Но все-таки совесть грызла его, он решил, что больше так бесноваться не будет.
Улучив минуту, когда в комнате и на кухне никого не было, — Петерис с Артуром чистили канавы, Лизета прореживала свеклу, а Ильмар играл на дворе, — Алиса достала из шкафа небольшой блокнот, куда когда-то записывала песни, вырвала их, кинула в плиту и, напрягая память, словно пытаясь вспомнить или придумать что-то очень важное, принялась торопливо писать:
«Сегодня надо сделать:
Кончить прореживать свеклу.
Засеять салат и шпинат.
Укрыть соломой клубничные грядки.
Выстирать Ильмару и Петерису носки.
Прополоскать шерсть.
Вычистить зимнее пальто…»
— Мама, что ты там пишешь?
Алиса вздрогнула. Со двора, подтянувшись к подоконнику, в комнату заглядывал Ильмар.
— Ты на чем там встал?
— Иди посмотри!
Алиса подошла к окну.
— Сынок! Что ты натворил! Зачем сломал цветочки?
— Какие цветочки?
— Да разве ты не видишь?
Ильмар притащил ящик, в котором весной держали наседку, и поставил на едва проросший куст далий.
— Те, что не цветут, разве тоже цветочки?
— Не притворяйся глупее, чем ты есть! Цветы должны сначала вырасти, а уже потом начать цвести.
Всю весну Алиса собиралась разбить под окном клумбу, но все было некогда. Сорняк заглушал саженцы, а посаженные рядом в ящике львиный зев и астра пробились уж очень худосочные. Хорошо, что в «Апситес» так редко бывают чужие и не видят, какая она нерадивая хозяйка. А теперь и то, что было, испорчено Ильмаром.
Чуть погодя, так и не дописав своего списка, Алиса сунула в корзину будильник и отправилась в поле. Ильмар пошел с ней.
— Ну, какие горы своротила? — спросила Лизета, когда Алиса нагнулась к борозде.
Алиса мгновенно взяла себя в руки, ответила спокойно:
— Я, мамаша, очень торопилась. Но пока посуду из-под молока вымоешь, поросятам согреешь…
— Да. У кого работа будто сама делается, а у кого все из рук валится, словно с голоду помирает, — сказала свекровь без упрека в голосе и скорбно вздохнула, как бы примиряясь с несовершенством этого мира.
Солнце пекло, у Алисы разболелась голова.

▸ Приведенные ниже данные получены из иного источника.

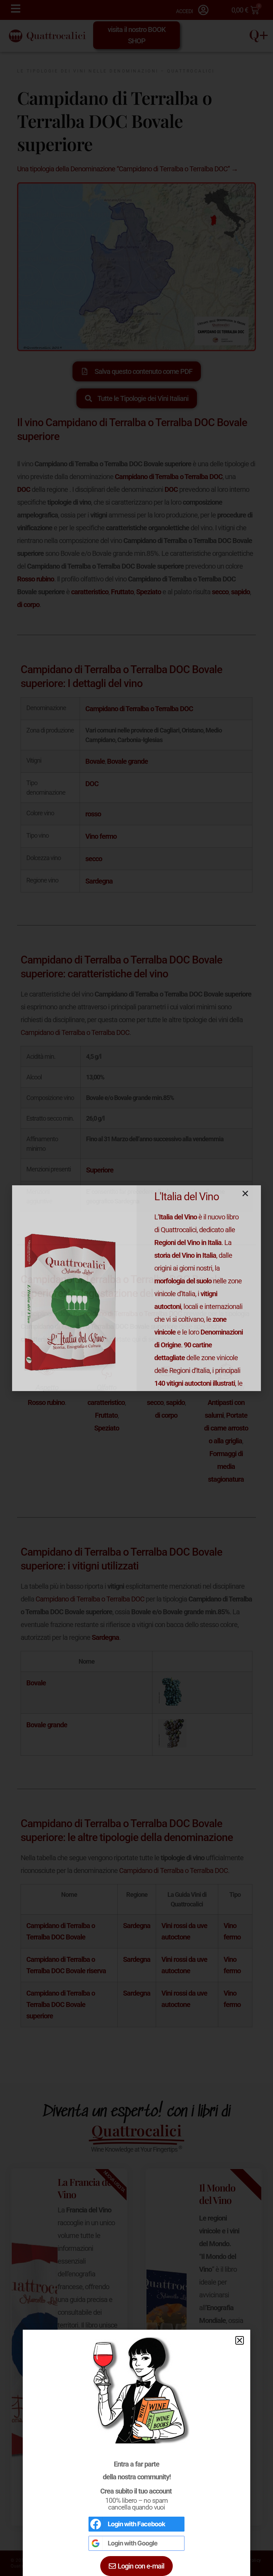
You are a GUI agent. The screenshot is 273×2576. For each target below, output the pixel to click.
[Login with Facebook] (95, 2524)
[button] (239, 2340)
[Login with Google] (95, 2543)
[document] (136, 1288)
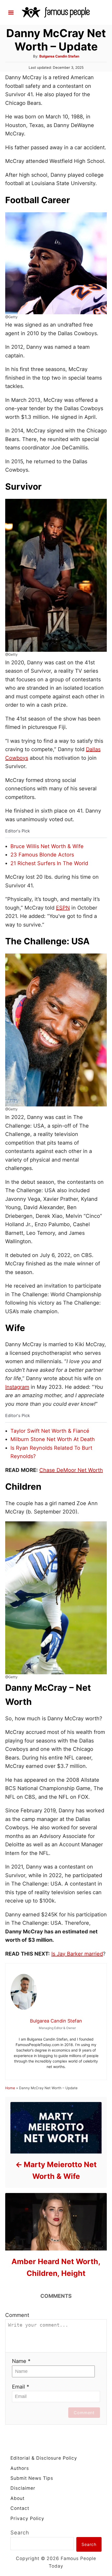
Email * (20, 2387)
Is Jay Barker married (77, 1954)
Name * (21, 2361)
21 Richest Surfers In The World (49, 863)
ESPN (63, 908)
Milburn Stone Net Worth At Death (52, 1439)
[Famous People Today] (56, 12)
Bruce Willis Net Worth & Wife (47, 846)
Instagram (17, 1387)
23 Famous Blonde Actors (42, 855)
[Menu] (11, 12)
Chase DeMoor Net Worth (71, 1470)
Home (10, 2088)
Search (19, 2532)
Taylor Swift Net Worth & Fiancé (49, 1431)
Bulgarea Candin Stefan (59, 56)
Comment (17, 2315)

В таких случаях она обычно начинала тихо напевать, но петь при Лизете стеснялась.
Ильмару однообразное свекловичное поле вскоре надоело. Алису сегодня слишком занимали всякие мысли, чтобы, как обычно, возиться с сыном, мальчик заныл:
— Хочу к папе и дяде Артуру.
— Иди, детка.
Алиса часто думала о том, какой беспросветной была бы жизнь в «Апситес» без Ильмара. Мальчуган не очень крепкий, не очень живой, но хилым не назовешь, болеет редко, развивается вообще-то нормально, только ножки кривые. Врач сказал, от неправильного питания, Алиса недостаточно следила за собой, когда вынашивала и когда кормила грудью. Стоит кому-нибудь из чужих невзначай взглянуть Ильмару на ноги, как Алису охватывает неприятное сознание вины.